We now have a term for those patients—and the truth is, “long hauler” only begins to describe the COVID-related ordeals they are enduring. Of all the facets of the virus we have dealt with in 2020, this one may ultimately prove the most difficult to recognize, much less combat.

Long-haul COVID patients carry their symptoms well beyond what we’ve come to understand as a “normal” course of recovery. It can last for weeks. For some long haulers, it has been months—and counting. And to the consternation of physicians and nurses on the front lines, the symptoms of these patients often present as so varied and relatively common that they defy a solid COVID-related diagnosis.

If a patient comes to the emergency department (E.D.) complaining of dizziness, forgetfulness and headache, for example, is that long-haul COVID or something else entirely? How about fatigue? A persistent cough? Muscle aches and insomnia? Relapsing fevers?

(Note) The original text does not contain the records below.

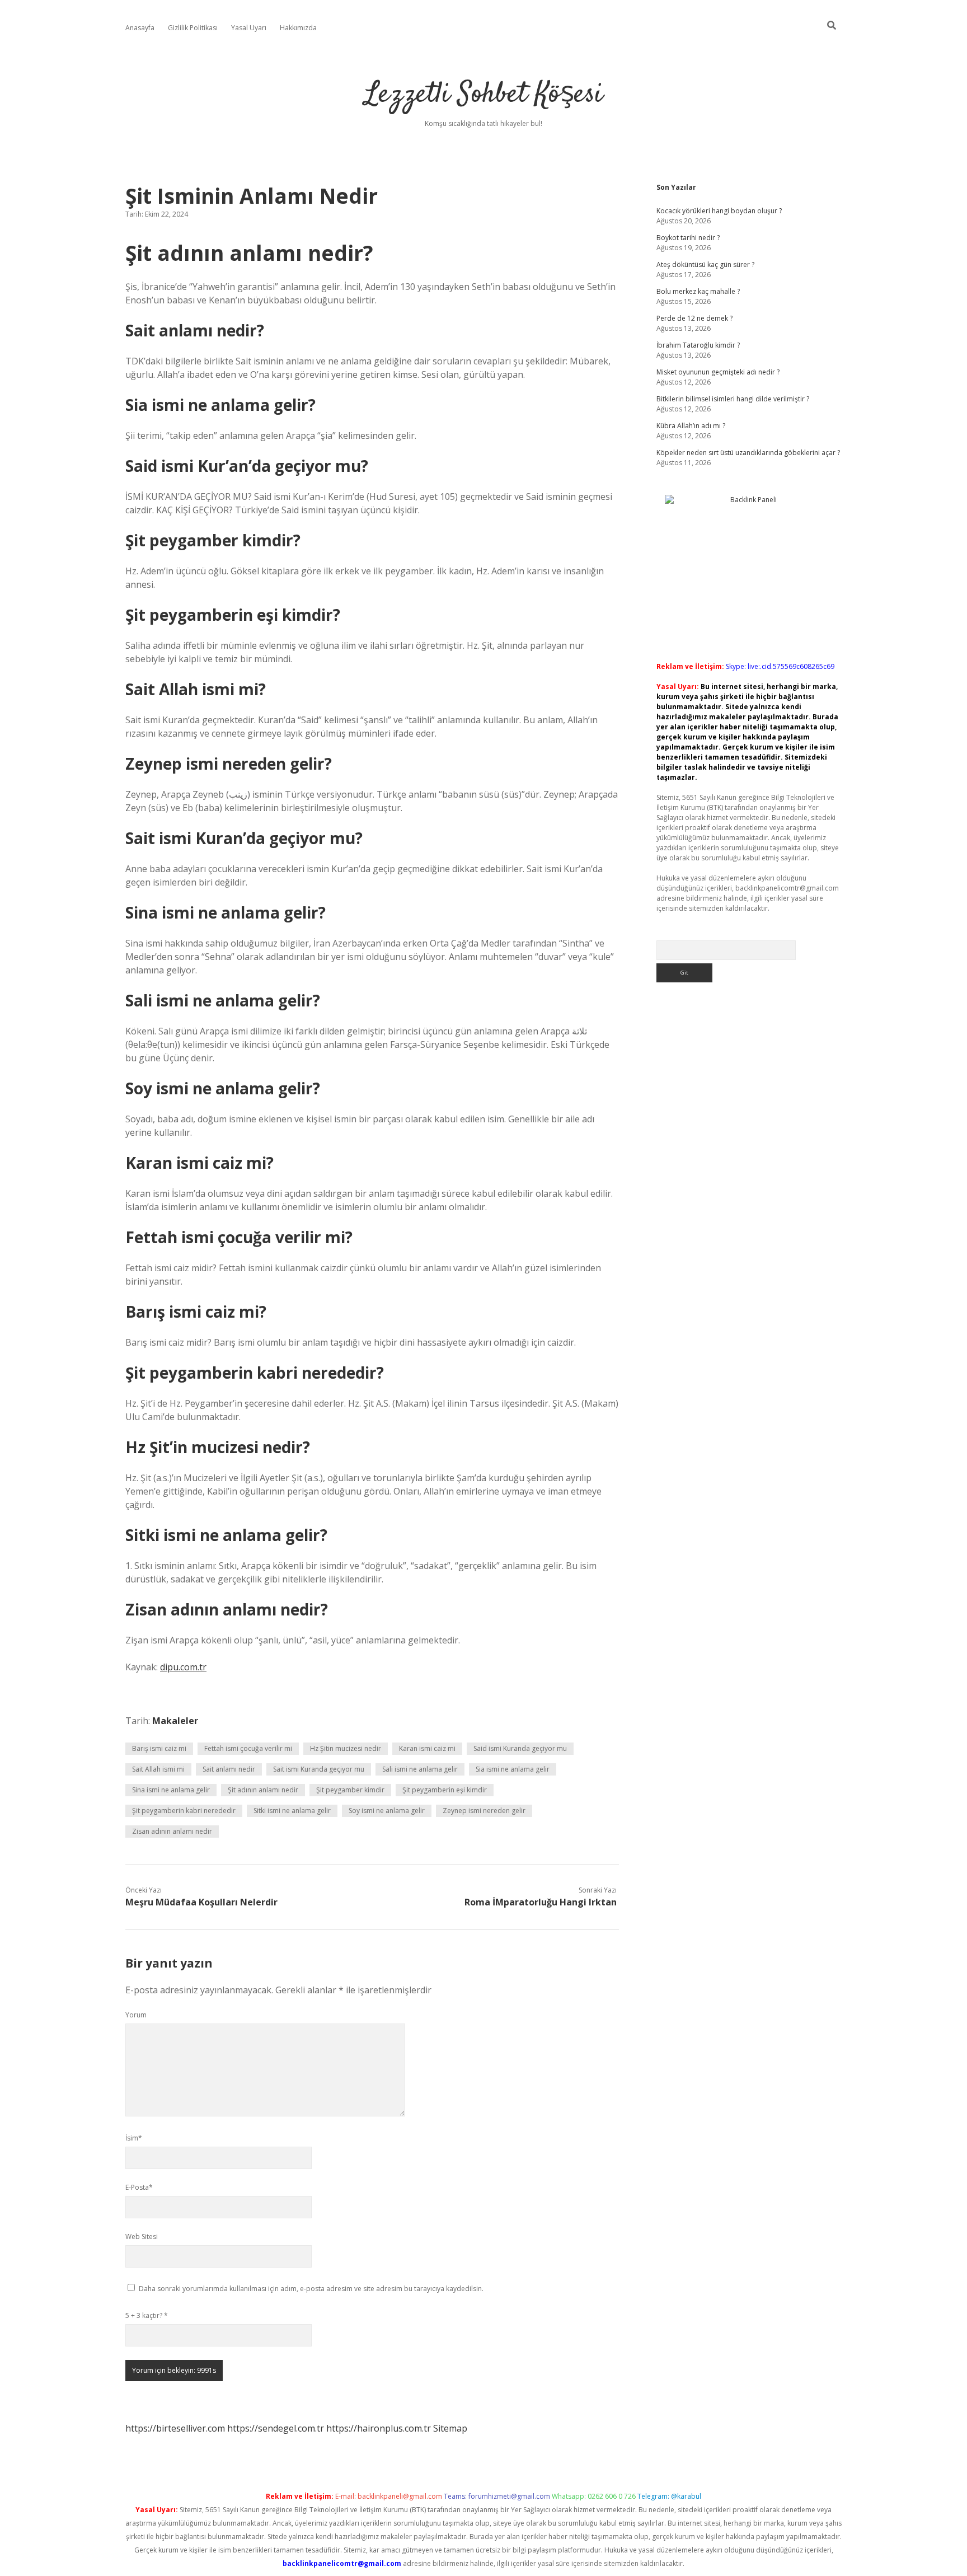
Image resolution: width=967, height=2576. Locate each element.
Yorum (136, 2015)
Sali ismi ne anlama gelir (420, 1769)
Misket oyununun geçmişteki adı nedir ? (718, 372)
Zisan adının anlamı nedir (172, 1831)
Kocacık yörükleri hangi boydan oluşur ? (719, 211)
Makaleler (175, 1721)
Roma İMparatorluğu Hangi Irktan (540, 1902)
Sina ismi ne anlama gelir (171, 1790)
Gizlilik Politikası (193, 27)
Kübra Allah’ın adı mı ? (690, 425)
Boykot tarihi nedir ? (688, 237)
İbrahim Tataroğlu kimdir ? (698, 345)
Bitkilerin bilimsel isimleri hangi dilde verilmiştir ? (732, 399)
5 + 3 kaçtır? (146, 2315)
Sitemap (450, 2428)
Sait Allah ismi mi (158, 1769)
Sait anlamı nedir (229, 1769)
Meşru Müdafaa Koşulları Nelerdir (201, 1902)
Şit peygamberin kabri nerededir (184, 1810)
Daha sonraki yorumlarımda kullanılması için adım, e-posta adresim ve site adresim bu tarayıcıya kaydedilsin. (311, 2288)
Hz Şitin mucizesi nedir (345, 1748)
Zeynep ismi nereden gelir (484, 1810)
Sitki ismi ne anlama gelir (292, 1810)
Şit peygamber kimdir (350, 1790)
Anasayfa (139, 27)
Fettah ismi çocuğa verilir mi (248, 1748)
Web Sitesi (141, 2236)
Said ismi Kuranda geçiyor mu (520, 1748)
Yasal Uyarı (248, 27)
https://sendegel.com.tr (275, 2428)
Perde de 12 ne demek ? (694, 318)
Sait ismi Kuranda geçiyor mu (318, 1769)
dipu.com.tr (183, 1667)
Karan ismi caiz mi (427, 1748)
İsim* (133, 2138)
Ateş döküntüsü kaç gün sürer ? (705, 264)
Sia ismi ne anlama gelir (513, 1769)
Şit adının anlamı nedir (263, 1790)
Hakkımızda (298, 27)
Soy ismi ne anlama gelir (387, 1810)
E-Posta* (139, 2187)
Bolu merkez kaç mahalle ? (698, 291)
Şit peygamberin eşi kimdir (444, 1790)
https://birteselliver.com (175, 2428)
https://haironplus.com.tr (378, 2428)
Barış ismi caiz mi (159, 1748)
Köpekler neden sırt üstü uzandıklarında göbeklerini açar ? (748, 452)
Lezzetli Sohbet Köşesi (484, 94)
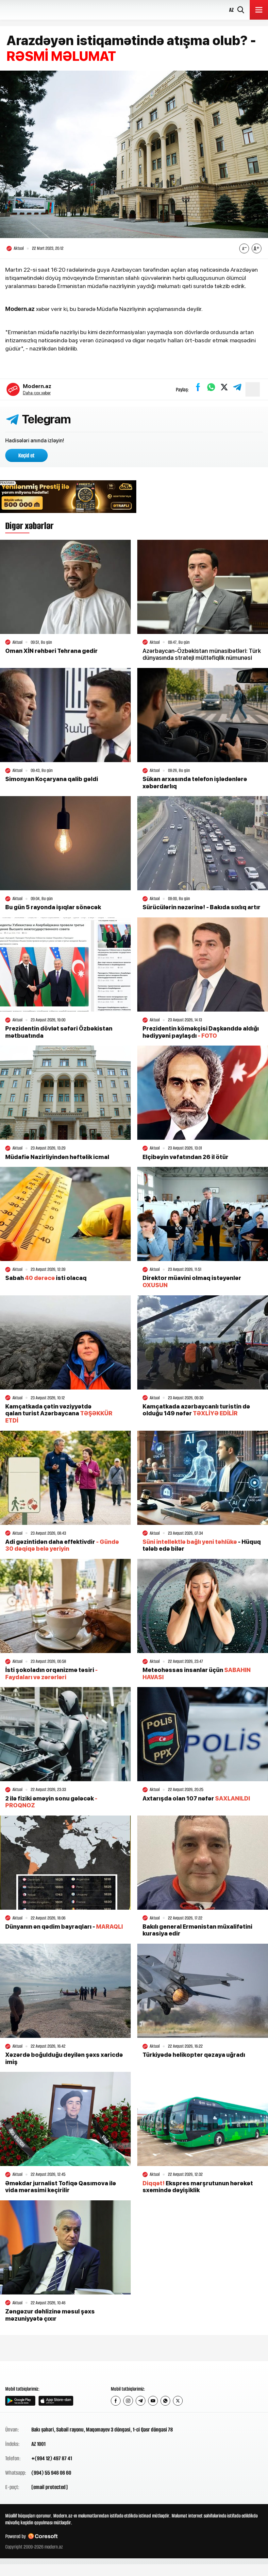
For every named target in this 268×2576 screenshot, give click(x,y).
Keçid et (26, 455)
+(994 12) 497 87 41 (51, 2458)
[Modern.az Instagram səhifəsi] (128, 2401)
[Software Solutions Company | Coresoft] (43, 2536)
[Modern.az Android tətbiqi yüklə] (20, 2401)
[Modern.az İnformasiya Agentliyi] (30, 2373)
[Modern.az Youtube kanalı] (153, 2401)
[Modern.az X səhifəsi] (178, 2401)
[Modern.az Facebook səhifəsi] (116, 2401)
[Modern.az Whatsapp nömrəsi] (165, 2401)
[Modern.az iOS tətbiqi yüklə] (56, 2401)
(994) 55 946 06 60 (51, 2473)
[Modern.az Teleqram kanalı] (140, 2401)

With little to go on, and lacking clinical guidance, some of us in the E.D. have instructed our patients to go home, get more rest, “try to relax.” We’ve offered reassurances that everything would be okay with more time, checked off the final diagnosis box for something like anxiety or chronic fatigue on our computers, and moved on to see our next patients.

But there’s a growing body of evidence to suggest that a surprising number of people are, in fact, COVID long haulers, and that hospital emergency departments and clinics may be dealing with them for months and months to come.